Sampai malam tiba, tanpa menyalakan lampu kamar, perempuan itu masih merebah di atas kasur, menduga barangkali si tuyul yang kini tak bisa dia lihat sedang terpingkal-pingkal menertawainya, atau sekadar melamun sambil mengangkat kaki demi mengamati tato ubur-ubur yang tertanam di sana.

Kemudian, terdengar suara pintu diketuk.

"Indigo," ucap Crimson dari balik pintu. Suara laki-laki itu kembali lembut, tanpa nada dingin seperti tadi siang. "Aku pergi dulu sebentar. Pintu depan kukunci, ya. Makanan ada di meja, jangan lupa makan."

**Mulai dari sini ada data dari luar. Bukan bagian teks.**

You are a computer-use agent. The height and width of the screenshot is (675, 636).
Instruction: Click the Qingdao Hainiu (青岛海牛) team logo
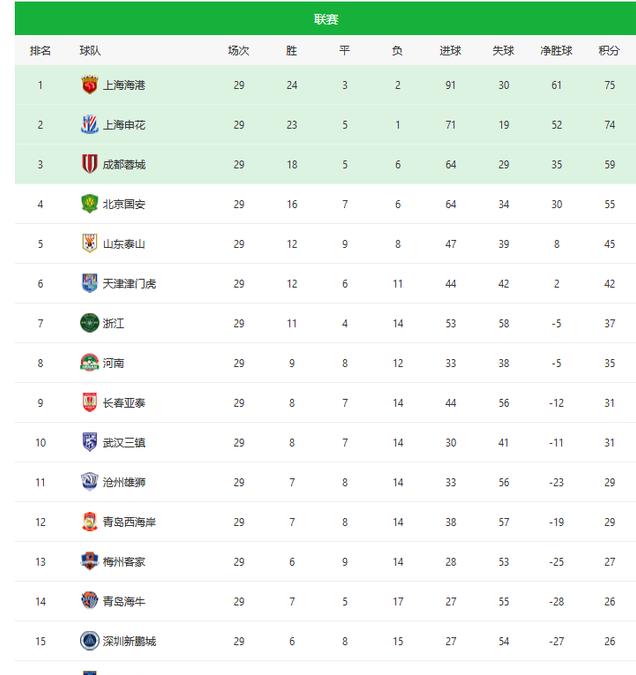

Indigo tak menjawab, menunggu hingga terdengar suara pintu ditutup yang menandakan laki-laki itu benar-benar sudah pergi. Sontak napas Indigo menyesak lagi, matanya berkaca-kaca, diliputi penyesalan karena ulahnya siang tadi. Pak Petuah, Crimson--Indigo akhirnya menyadari dia selalu mengecewakan orang-orang yang tulus memedulikannya.

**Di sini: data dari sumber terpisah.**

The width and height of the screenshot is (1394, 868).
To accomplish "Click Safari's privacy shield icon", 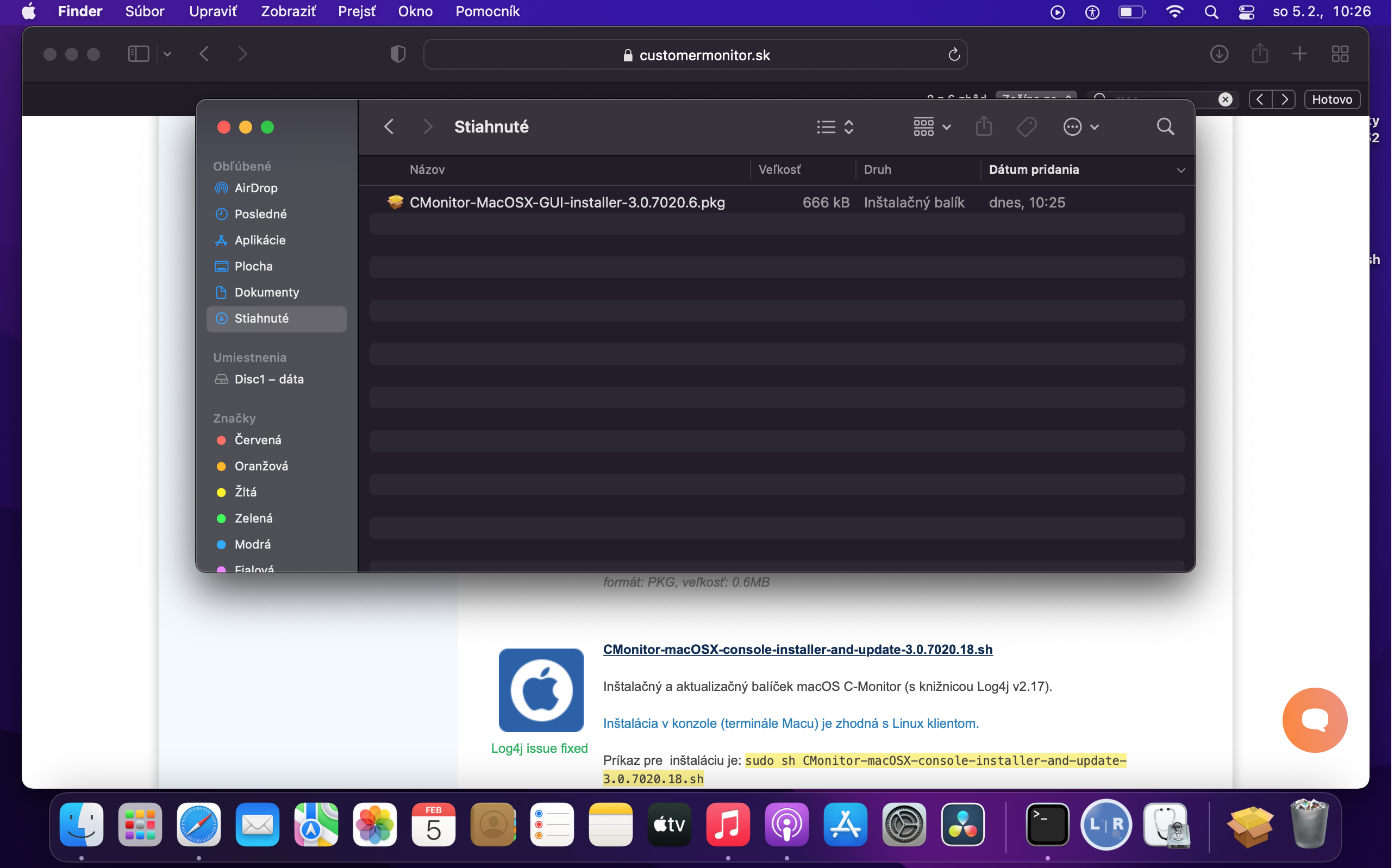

Indigo pun mengusap air matanya dengan kedua tangan. Sambil melakukan itu, sebab matanya terpejam, Indigo tak dapat melihat sekitarnya. Tiba-tiba saja, Indigo merasa ada benda halus nan berat merambati lalu menyelimuti tubuhnya, membuatnya tersentak kaget. Ketika membuka mata, Indigo langsung menjerit.

Selusin lengan sedang meliliti tubuhnya. Seperti peristiwa si laki-laki bertopi, lengan-lengan itu ... tak bertuan, melainkan berujung pada kekelaman di bawah kasur. Detik berikutnya, lengan-lengan dingin itu menyergap tubuh Indigo hingga terjerembab di atas kasur. Jari-jari putih pucat mereka mencengkeram baju Indigo kuat-kuat, memerangkap perempuan itu sehingga tanpa celah untuk lolos.

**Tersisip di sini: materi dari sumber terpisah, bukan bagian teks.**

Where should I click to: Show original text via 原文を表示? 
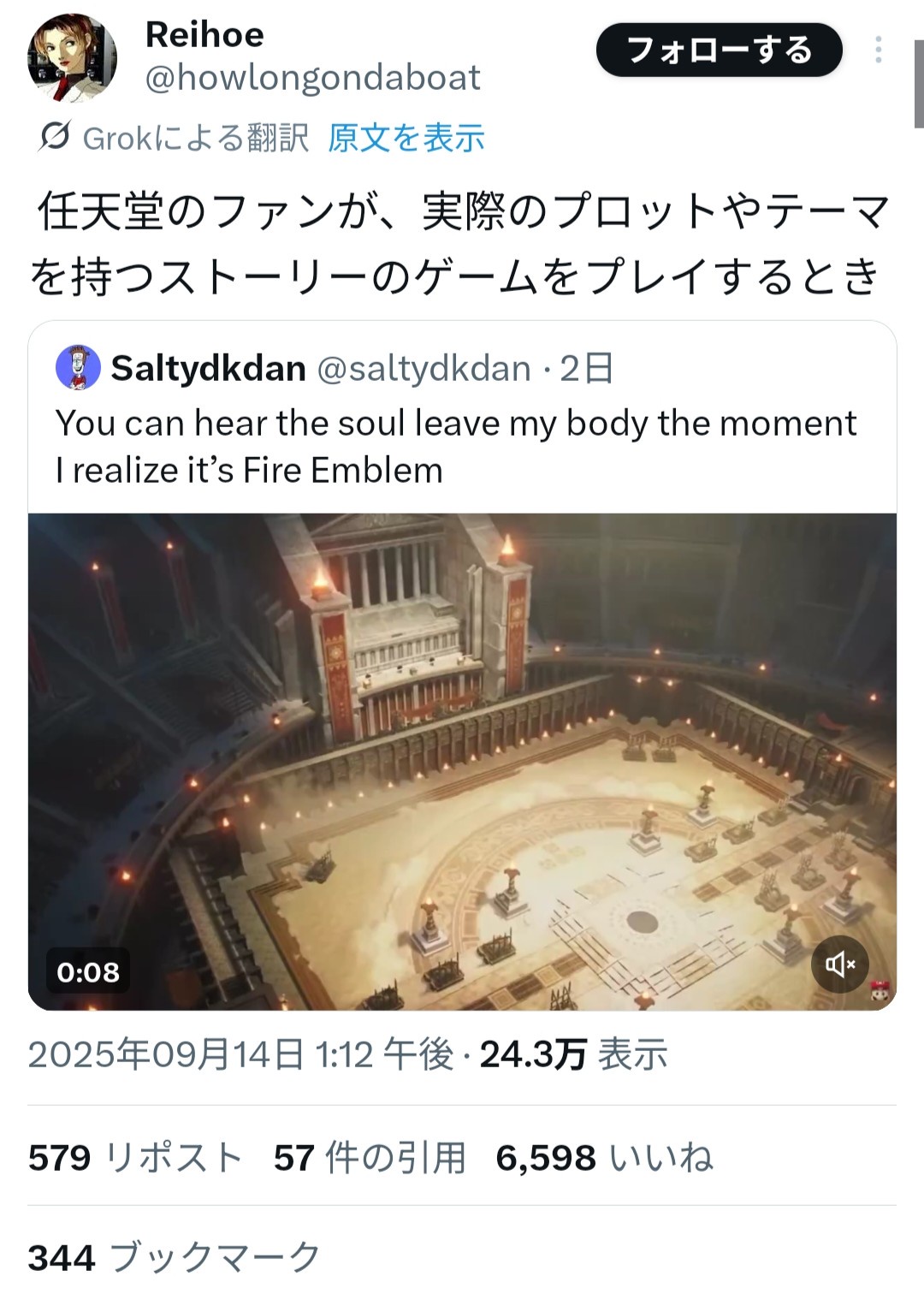coord(406,137)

"Crimson!" panggil Indigo secara percuma.

Jantung Indigo berdebar kencang seiring lengan-lengan itu kian melilit tubuhnya layaknya ular yang sedang melilit mangsa. Sementara itu, permukaan kasur kini meluruh seperti pasir hisap, mulai menelan Indigo ke dalamnya entah menuju ke mana. Indigo lekas memanggil, "CRIMSON!" dengan lebih kencang, dengan lebih putus asa, sebab dia tak ada daya untuk melawan cengkeraman yang luar biasa kuat tersebut walaupun sudah meronta sekuat tenaga.

Namun, lengan-lengan itu menang telak seiring mereka menyergap Indigo, membungkusnya, lalu menelan perempuan itu ke dalam kegelapan absolut yang tak berdasar di bawah kasur.